Retailers Are Prepared for Christmas Week Rush Despite Supply Chain and Omicron Worries

By Bryan Jung
Bryan Jung
Bryan Jung
Bryan S. Jung is a native and resident of New York City with a background in politics and the legal industry. He graduated from Binghamton University.
December 17, 2021 Updated: December 17, 2021

American retailers are preparing for the last week of the holiday shopping season beginning on Dec. 17.

The 2021 holiday season appears to be on track to reach as high as 11.5 percent growth over last year.

The last-minute Christmas rush beginning on Super Saturday is the most profitable season for retailers in the fourth quarter.

Super Saturday is expected to draw more than 148 million shoppers to stores and online retail, according to an annual survey by the National Retail Federation and Prosper Insights & Analytics.

The number reflects a slight drop from last year’s Super Saturday, when 150 million consumers were expected to shop, which is higher than the estimated 147 million shoppers in 2019.

Consumers were estimated to have spent a total of $997.73 on holiday purchases so far this year, according to a report from the National Retail Federation (NRF).

“Consumers have responded with a growing eagerness to kick off the holiday shopping season early, and they expect to carry that momentum through the last few weeks of the year,” said Matthew Shay, President and CEO of the NRF.

The strong wave of early holiday shopping, which was encouraged by many retailers last month, may lead some consumers to spend less at the end of the season.

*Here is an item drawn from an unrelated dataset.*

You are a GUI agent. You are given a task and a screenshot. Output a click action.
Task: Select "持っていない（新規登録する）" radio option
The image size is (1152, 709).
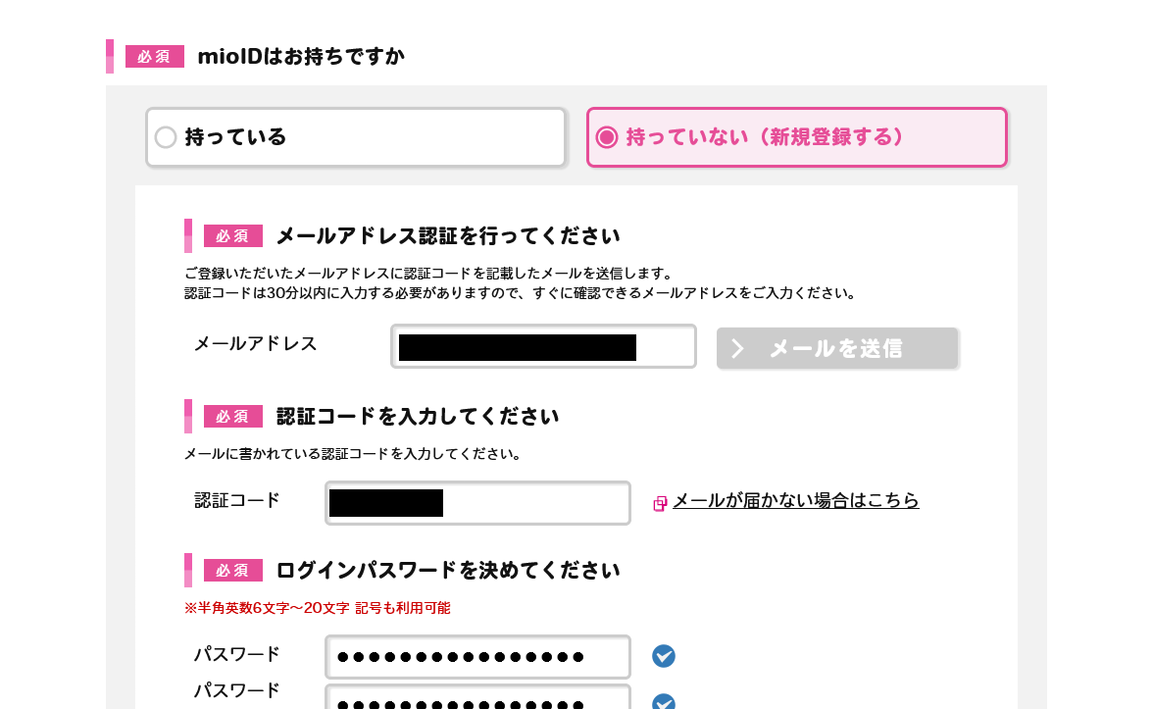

Roughly half of consumers said that they had completed their holiday shopping as of early December .

The report says that the number of anticipated Super Saturday shoppers is the third-highest reported since it began tracking this figure in 2016.

Over a quarter of consumers say that they plan to shop exclusively in-store, another third plan to shop exclusively online, while the remainder intend to do both.

Retail stores are also dealing with the supply chain bottleneck, which has eased in recent weeks, but still poses a problem.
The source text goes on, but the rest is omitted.